Project Summary / Abstract
Amyotrophic Lateral Sclerosis (ALS) is a fatal neurodegenerative disorder characterized by the progressive
loss of brain and spinal cord motor neurons (MNs). Approximately 50% of ALS patients display Frontotemporal
Dementia (“FTD”)-associated symptoms; reciprocally, approximately 40% of FTD patients display motor
neuron deficits with approximately 15% developing ALS. Given the overlap between ALS and FTD, the two
conditions are considered to represent a disease spectrum (ALS/FTD). In recent years, we and others have
successfully identified several genetic causes of ALS/FTD which has greatly contributed to our understanding
of disease pathogenesis. Unfortunately, one-third of the underlying genetic causes of familial and ~90% of
sporadic forms of ALS/FTD still remain unexplained. As such, there is a dire need to identify additional genetic
factors contributing to ALS/FTD. Recent genetic studies have increasingly shown a strong role of rare variants,
non-coding regions and structural variants (SVs) in human diseases. Unfortunately, such studies require very
large cohorts of harmonized WGS data sets from cases and controls. To overcome this unmet need, we have
founded the ALS/FTD Compute project to combine the raw ALS/FTD WGS data from every major sequencing
effort in the United States. Further, ALS/FTD Compute has been accepted into NHGRI’s AnVIL program
providing an excellent platform for hosting ALS/FTD Compute and providing technical support. To date, we
have obtained the raw WGS data from over ~10,000 ALS/FTD cases and have identified ~35,000 control raw
WGS data. The objective of this application is to data harmonize our WGS cohort followed by secondary
analyses to identify novel genetic elements contributing to ALS/FTD. Toward these goals, we have designed
the following specific aims: R61 Phase (1) Harmonize the Phenotypic and WGS Cohort Data and Identify
SNVs/Indels. Raw WGS data will be subject to re-alignment and joint genotyping calling to identify and
annotate SNVs/indels on the AnVIL platform. (2) Identification of Additional Variants Within the
Harmonized Cohort. The harmonized data from Aim #1 will be used to identify/genotype SVs and repeat
expansions (REs). (3) Evaluation of Quality Control Metrics from the Data Harmonization/Variant Calling.

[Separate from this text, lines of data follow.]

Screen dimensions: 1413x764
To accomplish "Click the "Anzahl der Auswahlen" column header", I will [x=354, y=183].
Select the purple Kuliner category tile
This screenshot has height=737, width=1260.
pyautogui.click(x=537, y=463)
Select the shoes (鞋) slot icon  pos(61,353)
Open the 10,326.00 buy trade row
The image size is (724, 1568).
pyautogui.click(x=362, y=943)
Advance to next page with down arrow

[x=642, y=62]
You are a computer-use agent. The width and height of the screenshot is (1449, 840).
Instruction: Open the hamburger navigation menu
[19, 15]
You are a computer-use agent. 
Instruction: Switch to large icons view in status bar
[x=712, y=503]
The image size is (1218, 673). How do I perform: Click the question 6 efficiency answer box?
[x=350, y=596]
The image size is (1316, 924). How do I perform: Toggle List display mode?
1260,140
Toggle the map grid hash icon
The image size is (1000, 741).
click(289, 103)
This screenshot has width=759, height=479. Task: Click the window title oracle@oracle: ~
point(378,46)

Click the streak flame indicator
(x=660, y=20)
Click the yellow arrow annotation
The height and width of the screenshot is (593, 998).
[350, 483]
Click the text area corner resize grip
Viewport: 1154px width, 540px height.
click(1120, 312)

QC metrics from Aim #1/#2 will be evaluated to ensure high quality harmonization and variant calling. R33
Phase (4) Discovery of Novel SNVs/Indels Associated with ALS/FTD. The harmonized data set will be
subject to several analyses including GWAS, rare variant association testing, heritability estimates, and genetic
correlation tests. (5) Discovery of Novel SVs/REs Associated with ALS/FTD. Analyses of association with
common and rare SVs will be performed, including specialized test for multi-allelic CNVs and expansion of
short tandem repeats. (6) Discovery of Novel Genetic Modifiers of ALS/FTD. Analyses will be performed to
discover variants associated with clinical disease subtypes and quantitative outcome measures, and predictive
models will be built that model the effects of interactions between genes.